--- SOURCE DATA ---

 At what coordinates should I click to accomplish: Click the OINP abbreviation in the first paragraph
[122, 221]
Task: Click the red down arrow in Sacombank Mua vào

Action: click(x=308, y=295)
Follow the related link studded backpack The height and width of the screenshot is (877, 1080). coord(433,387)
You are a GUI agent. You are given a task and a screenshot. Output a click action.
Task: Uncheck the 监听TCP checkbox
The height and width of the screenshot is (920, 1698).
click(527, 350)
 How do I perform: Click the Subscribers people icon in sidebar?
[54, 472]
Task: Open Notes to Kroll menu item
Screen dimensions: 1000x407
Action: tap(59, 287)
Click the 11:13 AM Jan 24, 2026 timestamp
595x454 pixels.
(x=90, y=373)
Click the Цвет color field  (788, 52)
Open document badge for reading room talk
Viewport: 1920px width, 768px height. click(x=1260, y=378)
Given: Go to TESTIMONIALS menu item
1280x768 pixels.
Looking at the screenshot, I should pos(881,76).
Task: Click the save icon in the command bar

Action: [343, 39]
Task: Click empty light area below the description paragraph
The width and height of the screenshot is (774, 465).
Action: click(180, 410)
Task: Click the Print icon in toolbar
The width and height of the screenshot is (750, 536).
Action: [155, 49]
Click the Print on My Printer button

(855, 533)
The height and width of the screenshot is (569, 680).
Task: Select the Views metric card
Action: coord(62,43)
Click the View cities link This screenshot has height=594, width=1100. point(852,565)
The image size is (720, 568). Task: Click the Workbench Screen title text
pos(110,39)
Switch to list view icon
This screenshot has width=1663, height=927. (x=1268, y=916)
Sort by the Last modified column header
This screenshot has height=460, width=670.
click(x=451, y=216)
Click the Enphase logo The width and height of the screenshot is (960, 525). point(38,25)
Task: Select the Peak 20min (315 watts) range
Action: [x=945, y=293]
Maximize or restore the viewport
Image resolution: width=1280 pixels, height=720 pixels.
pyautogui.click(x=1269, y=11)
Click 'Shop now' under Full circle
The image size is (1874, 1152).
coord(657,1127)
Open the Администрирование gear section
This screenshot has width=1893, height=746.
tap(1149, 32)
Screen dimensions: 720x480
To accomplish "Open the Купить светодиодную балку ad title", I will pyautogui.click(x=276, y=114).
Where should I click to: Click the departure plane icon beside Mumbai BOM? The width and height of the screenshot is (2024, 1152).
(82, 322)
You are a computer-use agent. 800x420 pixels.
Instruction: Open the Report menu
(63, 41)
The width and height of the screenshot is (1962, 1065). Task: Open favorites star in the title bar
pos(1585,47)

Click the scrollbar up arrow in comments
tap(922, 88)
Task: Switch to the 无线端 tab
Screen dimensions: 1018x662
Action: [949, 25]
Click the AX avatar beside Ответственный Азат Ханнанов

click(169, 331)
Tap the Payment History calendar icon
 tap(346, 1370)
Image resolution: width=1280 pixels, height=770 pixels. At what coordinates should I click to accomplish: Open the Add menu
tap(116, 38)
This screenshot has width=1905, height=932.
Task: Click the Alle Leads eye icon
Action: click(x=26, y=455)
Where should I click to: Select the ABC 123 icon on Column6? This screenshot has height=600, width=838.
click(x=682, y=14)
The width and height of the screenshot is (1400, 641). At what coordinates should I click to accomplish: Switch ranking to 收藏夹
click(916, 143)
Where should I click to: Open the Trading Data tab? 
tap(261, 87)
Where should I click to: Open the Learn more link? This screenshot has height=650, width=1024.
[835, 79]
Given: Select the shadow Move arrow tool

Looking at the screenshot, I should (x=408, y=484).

---

Reproduce the data exactly, omitting nothing.

**OUTPUT FOR THIS TASK**
 At what coordinates should I click to accomplish: Click the OINP abbreviation in the first paragraph
[122, 221]
Task: Click the red down arrow in Sacombank Mua vào

Action: click(x=308, y=295)
Follow the related link studded backpack The height and width of the screenshot is (877, 1080). coord(433,387)
You are a GUI agent. You are given a task and a screenshot. Output a click action.
Task: Uncheck the 监听TCP checkbox
The height and width of the screenshot is (920, 1698).
click(527, 350)
 How do I perform: Click the Subscribers people icon in sidebar?
[54, 472]
Task: Open Notes to Kroll menu item
Screen dimensions: 1000x407
Action: tap(59, 287)
Click the 11:13 AM Jan 24, 2026 timestamp
595x454 pixels.
(x=90, y=373)
Click the Цвет color field  (788, 52)
Open document badge for reading room talk
Viewport: 1920px width, 768px height. click(x=1260, y=378)
Given: Go to TESTIMONIALS menu item
1280x768 pixels.
Looking at the screenshot, I should pos(881,76).
Task: Click the save icon in the command bar

Action: [343, 39]
Task: Click empty light area below the description paragraph
The width and height of the screenshot is (774, 465).
Action: click(180, 410)
Task: Click the Print icon in toolbar
The width and height of the screenshot is (750, 536).
Action: [155, 49]
Click the Print on My Printer button

(855, 533)
The height and width of the screenshot is (569, 680).
Task: Select the Views metric card
Action: coord(62,43)
Click the View cities link This screenshot has height=594, width=1100. point(852,565)
The image size is (720, 568). Task: Click the Workbench Screen title text
pos(110,39)
Switch to list view icon
This screenshot has width=1663, height=927. (x=1268, y=916)
Sort by the Last modified column header
This screenshot has height=460, width=670.
click(x=451, y=216)
Click the Enphase logo The width and height of the screenshot is (960, 525). point(38,25)
Task: Select the Peak 20min (315 watts) range
Action: [x=945, y=293]
Maximize or restore the viewport
Image resolution: width=1280 pixels, height=720 pixels.
pyautogui.click(x=1269, y=11)
Click 'Shop now' under Full circle
The image size is (1874, 1152).
coord(657,1127)
Open the Администрирование gear section
This screenshot has width=1893, height=746.
tap(1149, 32)
Screen dimensions: 720x480
To accomplish "Open the Купить светодиодную балку ad title", I will pyautogui.click(x=276, y=114).
Where should I click to: Click the departure plane icon beside Mumbai BOM? The width and height of the screenshot is (2024, 1152).
(82, 322)
You are a computer-use agent. 800x420 pixels.
Instruction: Open the Report menu
(63, 41)
The width and height of the screenshot is (1962, 1065). Task: Open favorites star in the title bar
pos(1585,47)

Click the scrollbar up arrow in comments
tap(922, 88)
Task: Switch to the 无线端 tab
Screen dimensions: 1018x662
Action: [949, 25]
Click the AX avatar beside Ответственный Азат Ханнанов

click(169, 331)
Tap the Payment History calendar icon
 tap(346, 1370)
Image resolution: width=1280 pixels, height=770 pixels. At what coordinates should I click to accomplish: Open the Add menu
tap(116, 38)
This screenshot has width=1905, height=932.
Task: Click the Alle Leads eye icon
Action: click(x=26, y=455)
Where should I click to: Select the ABC 123 icon on Column6? This screenshot has height=600, width=838.
click(x=682, y=14)
The width and height of the screenshot is (1400, 641). At what coordinates should I click to accomplish: Switch ranking to 收藏夹
click(916, 143)
Where should I click to: Open the Trading Data tab? 
tap(261, 87)
Where should I click to: Open the Learn more link? This screenshot has height=650, width=1024.
[835, 79]
Given: Select the shadow Move arrow tool

Looking at the screenshot, I should (x=408, y=484).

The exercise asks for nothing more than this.